A shocking and mesmerizing memoir of faith, abuse, courage, and freedom, "Breaking Free" is an expose of religious extremism and a beacon of hope for anyone trying to overcome personal obstacles.
The Fundamentalist Church of Jesus Christ of Latter-Day Saints (FLDS Church) teaches the doctrine of plural marriage. In order for a man to receive the highest form of salvation, it is believed that he should have a minimum of three wives to fulfill this requirement. There is also the belief that wives are required to be subordinate to their husbands. Devout FLDS members believe that their prophets receive direct messages from God about everything from what they should or shouldn’t do, to who they should marry, where they should live and whether they are worthy of salvation.
Warren Jeffs is the president of the FLDS Church (his father had been the prophet). He is also a convicted felon/child molester and currently serving a sentence of life plus 20 years. He has/had 78 wives (some as young as 12-years-old, hence why he is in prison) and 53 children. The author of this book, Rachel Jeffs, is his third oldest child and this is her story.
When Rachel was young, her father started molesting her (and others as it turned out) and continued for eight years. At age eighteen, he married her off to Rich (her sister, Becky, was married off to Rich's brother the same day), who she had met the day before. Rachel was Rich's third wife and it took some adjusting for her to go from her father's home to becoming a sister wife (the other sister wives were jealous). Rachel eventually fell in love with Rich and they ended up having five children together.
But her father always had control over everything and everyone. To punish her, her father had Rachel taken to an abandoned safe house for several months many times. Her children were also taken from her several times. For months at a time and eventually for more than a year, she wasn’t allowed to see Rich because of imaginary wrong doings. Similar things happened to other family members and friends ... families were being ripped apart and put back together (sometimes differently). In 2014, Rachel finally had enough and fled the church with her five children. She hadn't seen in husband in a long time and he chose to stay with the church rather than leave with her and their children.

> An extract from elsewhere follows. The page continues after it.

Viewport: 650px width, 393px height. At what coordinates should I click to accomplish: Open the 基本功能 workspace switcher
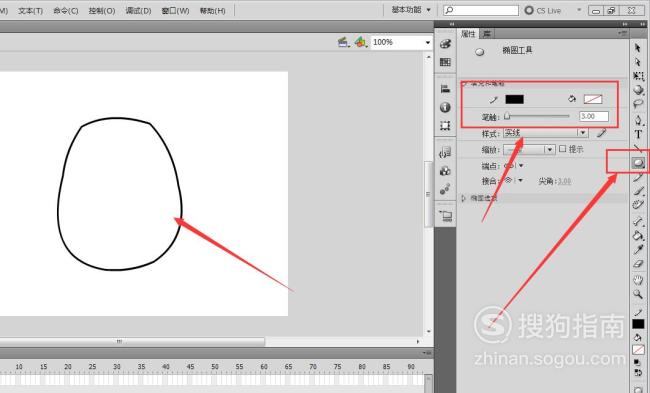411,10
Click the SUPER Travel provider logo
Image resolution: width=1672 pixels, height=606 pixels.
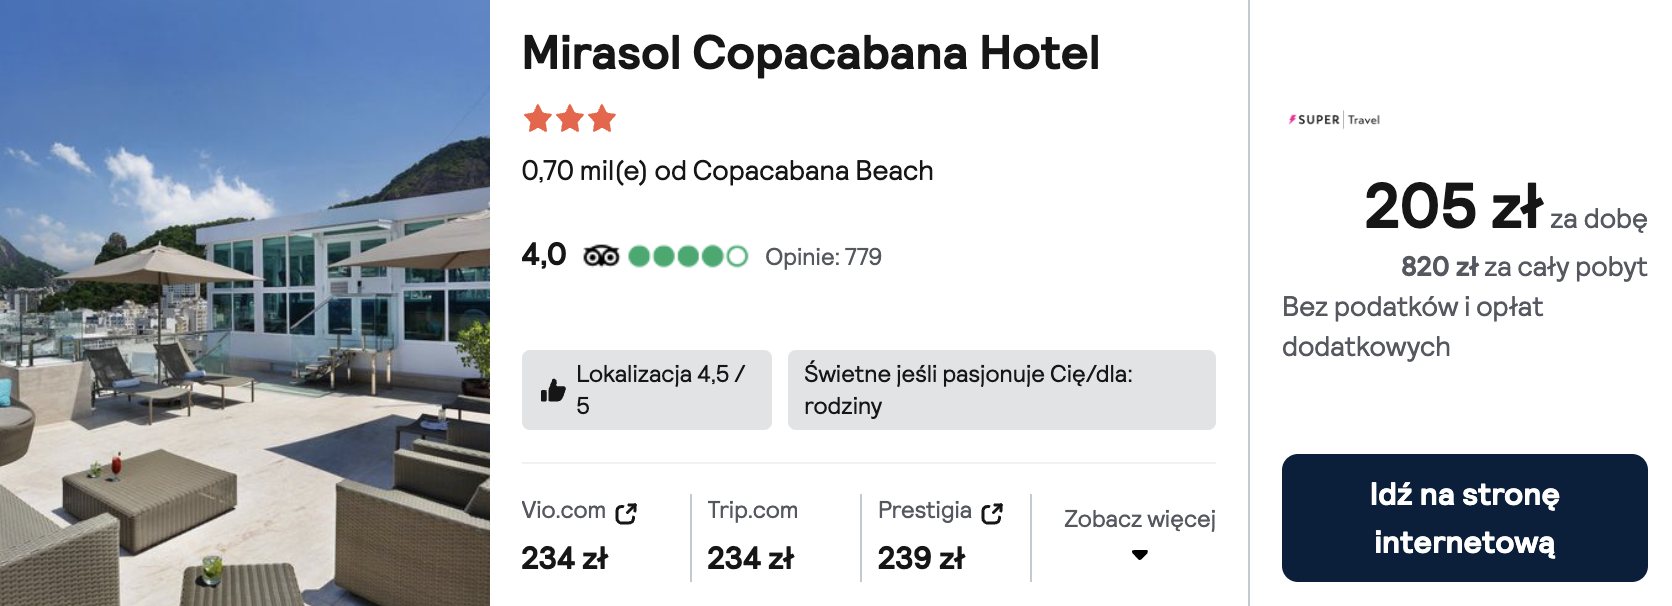pyautogui.click(x=1334, y=120)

I hadn't heard of Warren Jeffs before I came across this book but it sounded like an interesting story. And it was so I'm glad I read it (and would recommend it) ... but it was also disturbing. I find it amazing that in this day and age people live this way and that Warren still had this kind of power over the members, even though he is now in prison for life. It seemed like every week Warren was forbidding things in the members' lives because it was evil ... sugar, toys, hugging between married couples and more ... and making decisions on who to marry and when. It just got crazier and crazier. And no one seemed to question him and ask "WTF? Is this guy mentally stable?"
If you are raised that way, I can see that you wouldn't know any better. But they have access to cell phones and computers. How can they not realize they are living their lives according to the will of a crazy man who is prison?